Sometimes I think that if I could just own a bookstore, and sit in it and read, all day, then I would never write again.
I know it wouldn’t be like that. There’d be work to do, books to unpack and shelve, invoices to pay.
I’d never get away with sitting around and reading all the time.
And, no matter how much I liked to sit around and read, I would end up writing about the experience:
Sometimes a bookstore will come back to me.
Finding a book I’d forgotten about, a book double-shelved
And suddenly re-appearing,
A book fallen behind the couch or under the bed,
I remember where I first laid eyes on it
(if not always when)
so that every book gives me the history
of the bookstore where I bought it.
Were they real, these bookstores? Some I think
I made up, discovering a suppressed memory
Of that shop two doors down from City Lights in San Francisco
Just south of Vesuvio’s
With big glazed windows on either side of the door piled with books
And letting in an unusual amount of light for a bookstore
Although it seldom reached beyond the first high row of homemade shelves
Forming nooks and bays and canyons of print and paper.
Or the otherworldly bookshops of Chicago, the International Workers
Of the World bookshop with its portrait of Joe Hill
That shared a dusty loft filled with motes and slanting light and the
Ghosts of the 1930s
With the bookstore of the Surrealist Internationale.
Or a bookstore in London’s Notting Hill that I remember as circular
Though it couldn’t have been, it must have been my head that was turning,
With books of spirit photographs
Lying next to avant tomes by the latest brilliant Brits.
And who could forget the secondhand booksellers of the Bay Area,
Bald, broad-shouldered Tuvia presiding over the incredible staggering booktowers at the
Old, pre-fire-marshal-inspected McDonald’s Bookshop in the Tenderloin,
Or Moe of the old original Moe’s, pricing books in the basement,
Cigar defiantly alit,
Or all the many bookstore clerks your own age, long-haired and bearded and bespectacled
Whose jobs you envied with a low-simmering grudge,
Whom you might later see in the bars and Chinese restaurants of North Beach,
Surrounded by the glimmering aura imparted by the overwhelming presence of books.

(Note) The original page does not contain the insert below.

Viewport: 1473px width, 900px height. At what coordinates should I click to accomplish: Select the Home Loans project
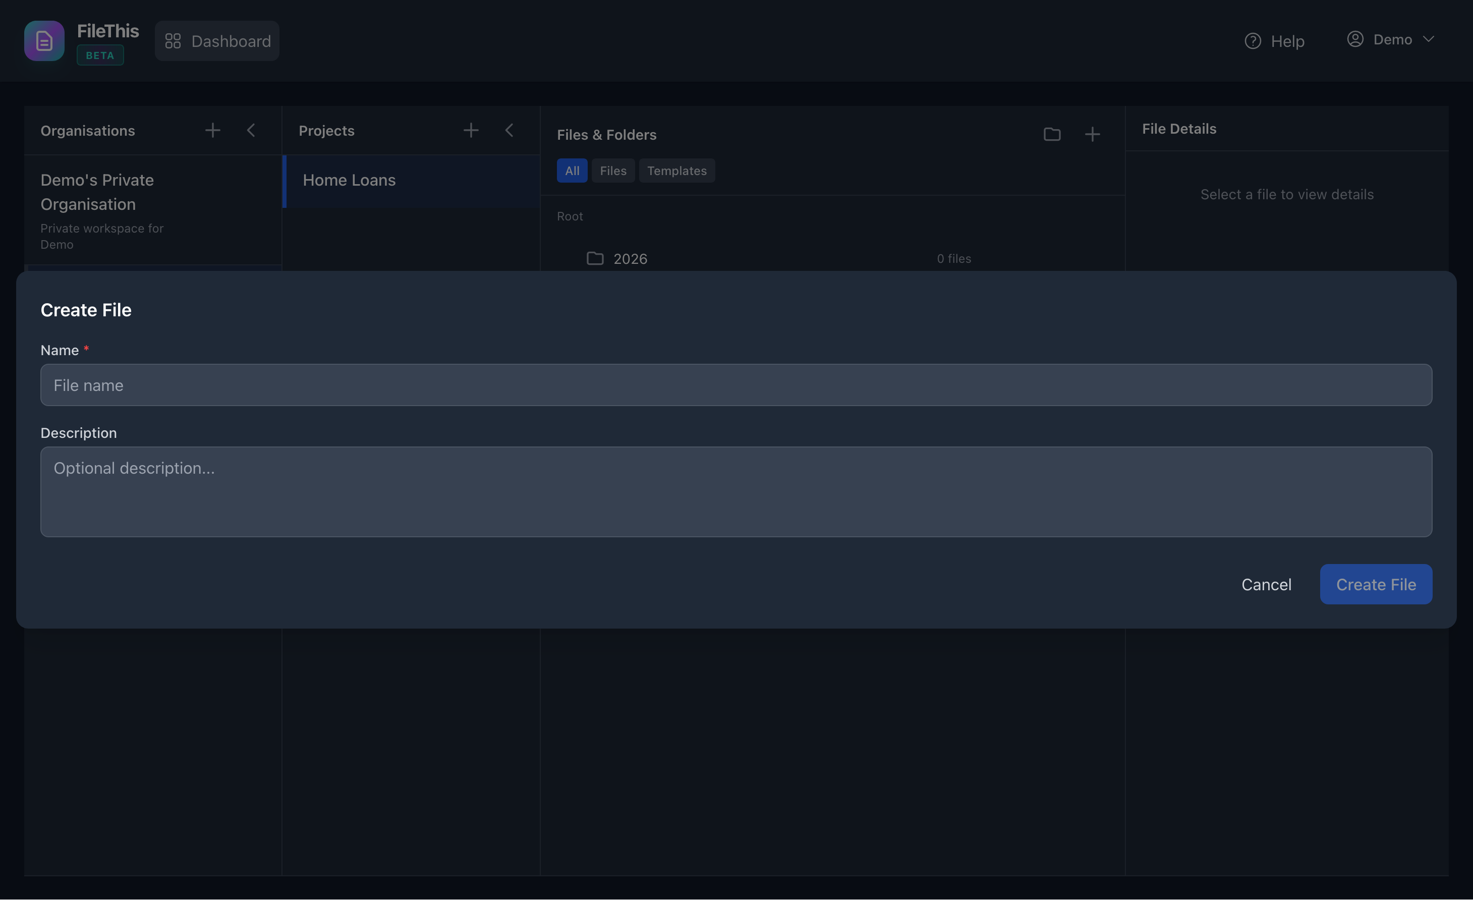pos(350,179)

And the best bookstore of all, the one whose shelves contain
All the books I didn’t buy, that I marked down but never returned for,
That I (shamefully) mis-shelved in incongruous sections, fooling no one,
Meaning to come back and redeem them,
Putting a first edition of Raymond Chandler
Upside down among sociology texts, books about golf.

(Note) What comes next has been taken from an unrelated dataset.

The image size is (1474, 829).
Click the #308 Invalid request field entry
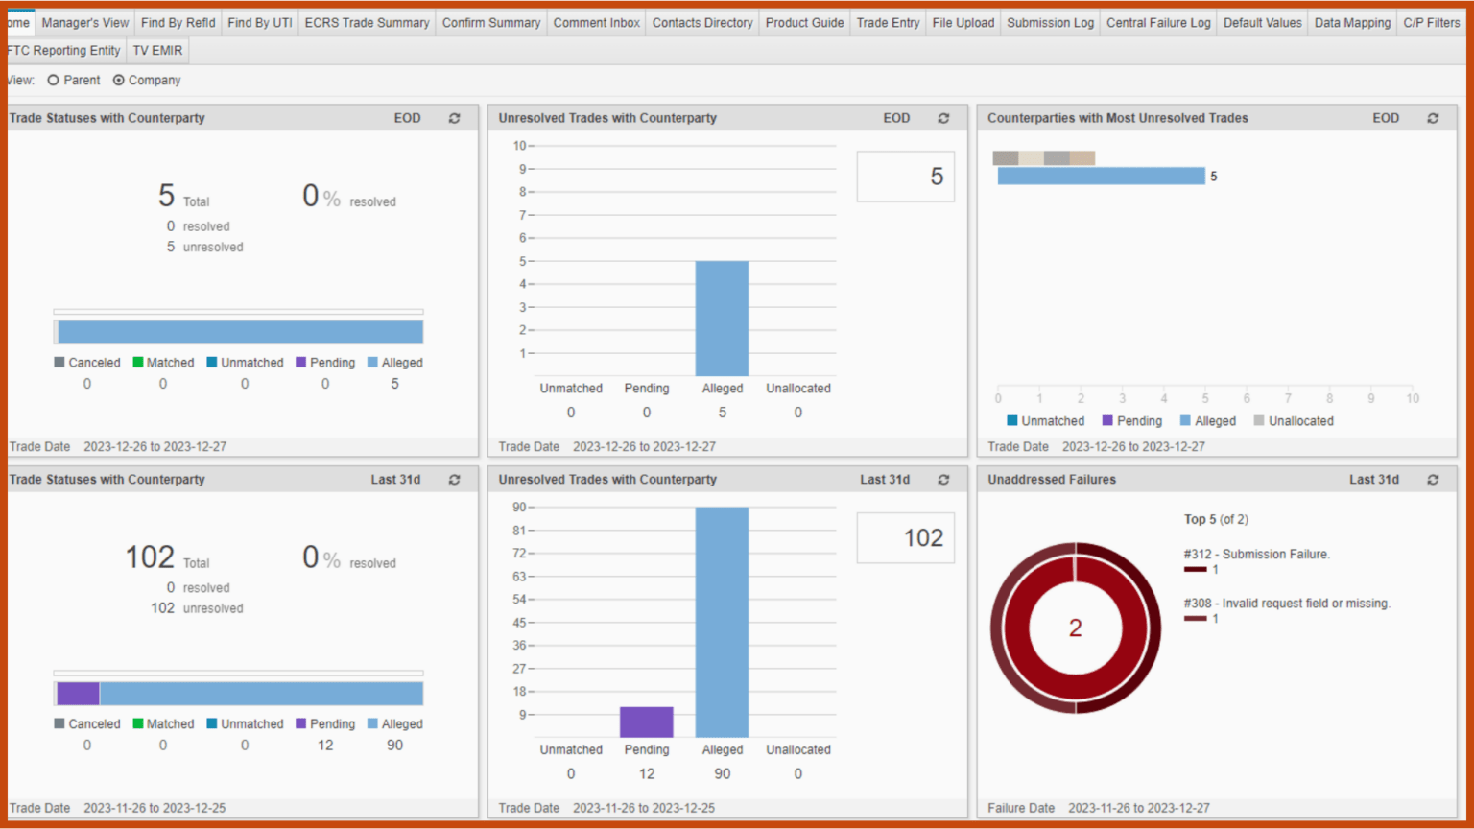click(1286, 604)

Or books I left behind in a dither of indecision and then suddenly
Turned around in my tracks on my way back to work
And race-walked back to the bookstore to retrieve,
Only to find them gone, carried out under the arms of which of those
Agh. This is the bookstore I’m looking for, lost in the rain, my
Cheap umbrella turned inside out,
The address written in bic pen on a torn-out page of spiral notebook,
Already soaked and illegible in the rain-streaked light.